In the CITRUS project, we use modern techniques from statistics and machine learning to identify treatment effect heterogeneity in cancer research.

General Information

CITRUS is an acronym for Convergence for Individualizing TReatment Using Statistical approaches. The CITRUS project is a collaboration between the Econometric Institute and the Department of Public Health at Erasmus Medical Center (MC) and will be carried out by me, Andreas Alfons (Econometric Institute), and Kevin ten Haaf (Erasmus MC). This project is funded by a ~€20,000 grant of the Dutch Convergence Alliance and will be active between August 1, 2021, and December 31, 2021.

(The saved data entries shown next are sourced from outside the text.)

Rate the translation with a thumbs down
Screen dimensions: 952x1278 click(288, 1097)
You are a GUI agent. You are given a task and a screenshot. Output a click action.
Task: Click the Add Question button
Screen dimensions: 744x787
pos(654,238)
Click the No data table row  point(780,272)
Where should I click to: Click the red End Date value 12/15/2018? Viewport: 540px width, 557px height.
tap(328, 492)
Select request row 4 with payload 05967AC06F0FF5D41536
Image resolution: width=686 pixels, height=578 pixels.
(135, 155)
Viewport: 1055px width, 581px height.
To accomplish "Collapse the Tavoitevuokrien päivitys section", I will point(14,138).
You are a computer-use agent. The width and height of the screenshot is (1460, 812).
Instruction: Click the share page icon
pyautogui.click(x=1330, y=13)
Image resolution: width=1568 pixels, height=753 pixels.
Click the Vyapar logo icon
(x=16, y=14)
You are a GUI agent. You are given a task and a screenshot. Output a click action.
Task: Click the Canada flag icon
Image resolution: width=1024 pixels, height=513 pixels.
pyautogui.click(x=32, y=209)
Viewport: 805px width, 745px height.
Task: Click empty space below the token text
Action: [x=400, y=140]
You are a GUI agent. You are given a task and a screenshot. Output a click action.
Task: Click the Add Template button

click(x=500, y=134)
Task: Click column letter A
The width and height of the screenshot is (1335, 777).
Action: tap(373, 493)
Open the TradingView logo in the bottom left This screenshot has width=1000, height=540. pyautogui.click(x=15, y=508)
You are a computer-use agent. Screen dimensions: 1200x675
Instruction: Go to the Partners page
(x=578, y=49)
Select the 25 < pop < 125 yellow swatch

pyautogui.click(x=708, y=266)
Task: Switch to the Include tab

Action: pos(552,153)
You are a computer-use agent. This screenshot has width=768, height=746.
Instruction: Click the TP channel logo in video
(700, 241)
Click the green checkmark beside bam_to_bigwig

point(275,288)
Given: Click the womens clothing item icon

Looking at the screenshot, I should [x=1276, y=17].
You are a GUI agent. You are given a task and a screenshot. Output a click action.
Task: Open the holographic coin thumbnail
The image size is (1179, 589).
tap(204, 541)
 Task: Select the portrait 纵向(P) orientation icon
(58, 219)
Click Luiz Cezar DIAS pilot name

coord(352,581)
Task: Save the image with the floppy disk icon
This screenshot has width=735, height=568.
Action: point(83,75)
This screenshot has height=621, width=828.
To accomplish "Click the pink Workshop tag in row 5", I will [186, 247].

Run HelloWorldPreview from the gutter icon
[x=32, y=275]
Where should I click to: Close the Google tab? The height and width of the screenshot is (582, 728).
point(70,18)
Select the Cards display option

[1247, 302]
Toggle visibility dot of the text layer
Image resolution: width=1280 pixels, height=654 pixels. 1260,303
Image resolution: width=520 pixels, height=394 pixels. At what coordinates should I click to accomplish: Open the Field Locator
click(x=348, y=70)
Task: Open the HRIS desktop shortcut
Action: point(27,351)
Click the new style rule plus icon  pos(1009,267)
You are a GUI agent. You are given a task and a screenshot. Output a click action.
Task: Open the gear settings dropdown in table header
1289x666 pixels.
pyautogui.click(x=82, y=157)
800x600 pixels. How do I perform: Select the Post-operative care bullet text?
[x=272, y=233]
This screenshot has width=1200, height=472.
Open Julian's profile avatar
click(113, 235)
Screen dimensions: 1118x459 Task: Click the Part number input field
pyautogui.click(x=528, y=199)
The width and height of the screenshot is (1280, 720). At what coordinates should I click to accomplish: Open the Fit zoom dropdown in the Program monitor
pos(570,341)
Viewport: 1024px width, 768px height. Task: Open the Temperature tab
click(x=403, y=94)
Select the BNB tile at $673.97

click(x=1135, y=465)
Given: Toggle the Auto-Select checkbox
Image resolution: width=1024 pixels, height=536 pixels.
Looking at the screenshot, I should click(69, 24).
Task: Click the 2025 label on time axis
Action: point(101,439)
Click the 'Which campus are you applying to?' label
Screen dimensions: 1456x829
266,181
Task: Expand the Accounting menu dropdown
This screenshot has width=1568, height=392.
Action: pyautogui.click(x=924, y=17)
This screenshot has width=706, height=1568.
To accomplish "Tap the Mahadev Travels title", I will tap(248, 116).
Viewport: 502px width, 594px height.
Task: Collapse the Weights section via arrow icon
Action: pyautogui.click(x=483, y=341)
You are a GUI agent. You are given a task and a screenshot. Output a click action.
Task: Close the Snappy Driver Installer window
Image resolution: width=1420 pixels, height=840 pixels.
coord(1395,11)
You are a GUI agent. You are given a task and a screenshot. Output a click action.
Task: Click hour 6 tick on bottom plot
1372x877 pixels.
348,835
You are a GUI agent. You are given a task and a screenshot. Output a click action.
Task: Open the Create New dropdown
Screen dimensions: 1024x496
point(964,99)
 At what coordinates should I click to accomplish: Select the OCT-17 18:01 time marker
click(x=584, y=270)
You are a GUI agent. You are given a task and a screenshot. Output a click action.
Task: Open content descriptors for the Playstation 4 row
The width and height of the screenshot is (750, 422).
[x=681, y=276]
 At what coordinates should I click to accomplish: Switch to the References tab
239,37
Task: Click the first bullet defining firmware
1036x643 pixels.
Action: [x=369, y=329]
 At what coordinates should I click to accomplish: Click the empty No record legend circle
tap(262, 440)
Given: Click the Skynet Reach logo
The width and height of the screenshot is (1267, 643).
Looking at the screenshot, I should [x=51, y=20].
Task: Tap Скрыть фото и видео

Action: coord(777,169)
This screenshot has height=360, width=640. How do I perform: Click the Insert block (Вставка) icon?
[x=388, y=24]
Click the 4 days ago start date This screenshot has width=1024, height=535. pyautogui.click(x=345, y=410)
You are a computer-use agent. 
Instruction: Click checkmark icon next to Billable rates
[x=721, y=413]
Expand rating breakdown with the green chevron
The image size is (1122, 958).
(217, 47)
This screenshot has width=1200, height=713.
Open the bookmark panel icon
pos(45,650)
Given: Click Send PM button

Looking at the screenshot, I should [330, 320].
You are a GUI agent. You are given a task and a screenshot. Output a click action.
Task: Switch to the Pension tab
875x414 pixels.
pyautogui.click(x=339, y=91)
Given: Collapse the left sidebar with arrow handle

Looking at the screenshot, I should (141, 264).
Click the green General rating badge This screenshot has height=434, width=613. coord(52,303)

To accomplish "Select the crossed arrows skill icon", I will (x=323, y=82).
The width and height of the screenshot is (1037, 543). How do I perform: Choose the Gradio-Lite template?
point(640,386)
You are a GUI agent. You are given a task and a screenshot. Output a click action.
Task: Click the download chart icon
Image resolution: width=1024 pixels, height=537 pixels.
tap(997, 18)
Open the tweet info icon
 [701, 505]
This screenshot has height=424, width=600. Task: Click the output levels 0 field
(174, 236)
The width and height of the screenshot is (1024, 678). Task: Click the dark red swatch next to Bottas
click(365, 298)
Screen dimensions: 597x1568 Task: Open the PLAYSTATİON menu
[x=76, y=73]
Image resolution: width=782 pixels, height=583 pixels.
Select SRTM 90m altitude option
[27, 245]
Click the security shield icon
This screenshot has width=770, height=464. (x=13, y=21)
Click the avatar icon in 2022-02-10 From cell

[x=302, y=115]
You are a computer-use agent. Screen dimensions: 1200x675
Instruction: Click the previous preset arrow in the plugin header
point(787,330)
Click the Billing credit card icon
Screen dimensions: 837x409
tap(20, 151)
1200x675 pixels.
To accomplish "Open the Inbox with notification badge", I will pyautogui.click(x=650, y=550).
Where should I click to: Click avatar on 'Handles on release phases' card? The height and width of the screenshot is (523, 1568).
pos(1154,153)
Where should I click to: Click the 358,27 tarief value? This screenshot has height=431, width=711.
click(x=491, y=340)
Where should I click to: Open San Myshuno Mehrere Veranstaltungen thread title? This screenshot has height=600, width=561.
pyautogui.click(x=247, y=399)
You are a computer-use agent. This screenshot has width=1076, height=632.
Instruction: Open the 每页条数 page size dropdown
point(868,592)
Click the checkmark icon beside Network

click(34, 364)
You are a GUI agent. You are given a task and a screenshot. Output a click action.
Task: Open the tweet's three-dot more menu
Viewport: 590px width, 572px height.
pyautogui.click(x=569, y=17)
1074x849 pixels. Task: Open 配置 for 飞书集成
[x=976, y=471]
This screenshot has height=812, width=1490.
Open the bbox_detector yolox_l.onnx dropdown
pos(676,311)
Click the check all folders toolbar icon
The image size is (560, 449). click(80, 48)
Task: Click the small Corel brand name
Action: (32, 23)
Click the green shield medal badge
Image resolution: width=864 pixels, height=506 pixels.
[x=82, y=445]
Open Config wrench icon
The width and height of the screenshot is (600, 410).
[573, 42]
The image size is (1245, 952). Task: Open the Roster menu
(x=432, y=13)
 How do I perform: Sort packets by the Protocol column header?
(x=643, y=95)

It is well known that individual patients who receive the same treatment may have very different health outcomes. The concept that treatment effects vary across patients is known as heterogeneous treatment effects (HTE). Consequently, identifying the HTE for different interventions can help in tailoring medical interventions for each individual. Thus, personalized medicine has the potential to improve the balance of benefits and harms of individual treatment pathways. The presence of HTE in medicine is commonly assessed through evaluating treatment effects across specific subgroups (“one-variable-at-a-time” analyses). However, such methods are insufficient for this purpose, due to fundamental limitations such as low statistical power and multiplicity, which makes them prone to both false-negative and false-positive results.

Recent guidelines such as The Predictive Approaches to Treatment effect Heterogeneity (PATH) Statement (Kent et al., Annals of Internal Medicine, 2020) for identifying HTE across subgroups have recommended the application of predictive statistical modeling approaches and machine learning techniques to overcome these limitations. In particular, novel machine learning methods from the statistical literature have been suggested to allow for the accurate identification of HTE. However, limited comparative evaluations for identifying the HTE of medical interventions have been performed between machine learning-based methods and predictive statistical modeling approaches.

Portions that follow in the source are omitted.